> [Exercise directions] Please repeat the lines below, exactly and only, from the one that holds "Image resolution: width=2492" through the one that holds "The width and height of the screenshot is (2000, 1299).".

> [Material shown]

_ _ _ _ _

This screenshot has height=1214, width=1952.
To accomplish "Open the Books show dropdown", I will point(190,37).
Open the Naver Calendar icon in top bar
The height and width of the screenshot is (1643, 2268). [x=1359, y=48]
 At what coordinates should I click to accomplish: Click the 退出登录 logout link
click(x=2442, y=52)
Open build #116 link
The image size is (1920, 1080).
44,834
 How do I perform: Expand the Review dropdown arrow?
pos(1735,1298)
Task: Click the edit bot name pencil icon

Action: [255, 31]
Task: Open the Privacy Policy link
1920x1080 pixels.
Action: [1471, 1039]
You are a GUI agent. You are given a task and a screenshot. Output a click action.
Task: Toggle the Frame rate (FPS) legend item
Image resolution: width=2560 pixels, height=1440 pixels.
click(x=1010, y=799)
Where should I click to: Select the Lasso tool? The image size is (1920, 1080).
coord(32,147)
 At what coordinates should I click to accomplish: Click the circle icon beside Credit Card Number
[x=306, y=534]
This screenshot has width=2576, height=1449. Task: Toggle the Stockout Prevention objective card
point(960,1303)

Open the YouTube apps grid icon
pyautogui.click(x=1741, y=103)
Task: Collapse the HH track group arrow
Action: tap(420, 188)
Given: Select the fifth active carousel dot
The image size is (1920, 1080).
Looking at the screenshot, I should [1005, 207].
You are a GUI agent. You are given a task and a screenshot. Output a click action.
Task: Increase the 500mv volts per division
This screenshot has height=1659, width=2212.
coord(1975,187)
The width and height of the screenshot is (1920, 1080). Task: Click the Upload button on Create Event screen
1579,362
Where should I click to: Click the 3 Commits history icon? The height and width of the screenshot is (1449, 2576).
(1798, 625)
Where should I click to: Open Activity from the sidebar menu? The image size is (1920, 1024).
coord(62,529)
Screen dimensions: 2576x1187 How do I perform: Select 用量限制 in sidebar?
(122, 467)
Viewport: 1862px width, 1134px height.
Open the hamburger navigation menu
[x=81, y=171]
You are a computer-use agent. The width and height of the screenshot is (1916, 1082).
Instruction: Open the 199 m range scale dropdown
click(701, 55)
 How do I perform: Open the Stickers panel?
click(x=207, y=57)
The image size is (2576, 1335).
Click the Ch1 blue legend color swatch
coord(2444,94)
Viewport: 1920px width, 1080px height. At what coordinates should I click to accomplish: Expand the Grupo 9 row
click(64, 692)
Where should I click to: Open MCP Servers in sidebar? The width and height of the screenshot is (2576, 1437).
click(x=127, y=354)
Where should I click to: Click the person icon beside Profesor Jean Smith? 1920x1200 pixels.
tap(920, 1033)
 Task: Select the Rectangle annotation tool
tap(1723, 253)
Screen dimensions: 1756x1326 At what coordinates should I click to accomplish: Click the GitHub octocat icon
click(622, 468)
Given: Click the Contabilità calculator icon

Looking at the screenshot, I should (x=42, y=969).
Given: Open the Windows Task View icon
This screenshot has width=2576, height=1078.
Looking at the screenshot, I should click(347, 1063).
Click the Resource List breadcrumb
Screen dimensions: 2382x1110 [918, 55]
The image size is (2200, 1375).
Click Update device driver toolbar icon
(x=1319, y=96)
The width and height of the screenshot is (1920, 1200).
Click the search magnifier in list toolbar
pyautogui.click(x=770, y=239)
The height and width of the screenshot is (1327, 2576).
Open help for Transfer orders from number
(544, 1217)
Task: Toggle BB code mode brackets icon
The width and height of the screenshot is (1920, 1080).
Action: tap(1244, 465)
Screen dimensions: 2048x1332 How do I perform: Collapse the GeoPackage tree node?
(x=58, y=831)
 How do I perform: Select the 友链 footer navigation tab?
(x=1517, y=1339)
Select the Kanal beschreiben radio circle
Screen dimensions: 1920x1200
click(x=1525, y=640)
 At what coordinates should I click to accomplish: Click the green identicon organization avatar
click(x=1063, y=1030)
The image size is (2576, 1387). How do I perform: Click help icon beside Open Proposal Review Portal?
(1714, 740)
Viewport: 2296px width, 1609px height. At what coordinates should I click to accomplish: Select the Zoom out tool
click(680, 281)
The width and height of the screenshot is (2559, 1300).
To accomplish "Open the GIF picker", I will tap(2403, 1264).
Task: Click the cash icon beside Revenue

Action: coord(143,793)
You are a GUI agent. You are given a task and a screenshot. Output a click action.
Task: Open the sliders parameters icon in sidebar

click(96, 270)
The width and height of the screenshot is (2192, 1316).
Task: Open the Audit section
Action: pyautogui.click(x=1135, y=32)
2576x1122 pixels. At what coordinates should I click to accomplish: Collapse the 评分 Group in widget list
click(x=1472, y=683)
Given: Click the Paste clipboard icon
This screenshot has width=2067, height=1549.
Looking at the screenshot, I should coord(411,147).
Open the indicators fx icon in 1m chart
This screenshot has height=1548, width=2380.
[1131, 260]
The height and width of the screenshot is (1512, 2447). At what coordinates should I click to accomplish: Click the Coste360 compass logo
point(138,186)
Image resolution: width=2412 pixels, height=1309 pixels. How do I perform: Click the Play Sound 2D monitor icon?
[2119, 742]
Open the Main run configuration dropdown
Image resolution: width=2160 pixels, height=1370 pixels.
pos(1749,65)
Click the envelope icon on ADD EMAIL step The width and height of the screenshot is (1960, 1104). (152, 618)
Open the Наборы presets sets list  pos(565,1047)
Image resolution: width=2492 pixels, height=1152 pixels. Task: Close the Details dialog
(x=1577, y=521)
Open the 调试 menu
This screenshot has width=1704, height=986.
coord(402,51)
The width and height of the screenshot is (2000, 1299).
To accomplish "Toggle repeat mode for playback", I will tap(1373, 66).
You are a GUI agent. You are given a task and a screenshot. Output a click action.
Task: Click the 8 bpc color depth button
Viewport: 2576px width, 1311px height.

_ _ _ _ _

> [Solution below]
Image resolution: width=2492 pixels, height=1152 pixels. Task: Close the Details dialog
(x=1577, y=521)
Open the 调试 menu
This screenshot has width=1704, height=986.
coord(402,51)
The width and height of the screenshot is (2000, 1299).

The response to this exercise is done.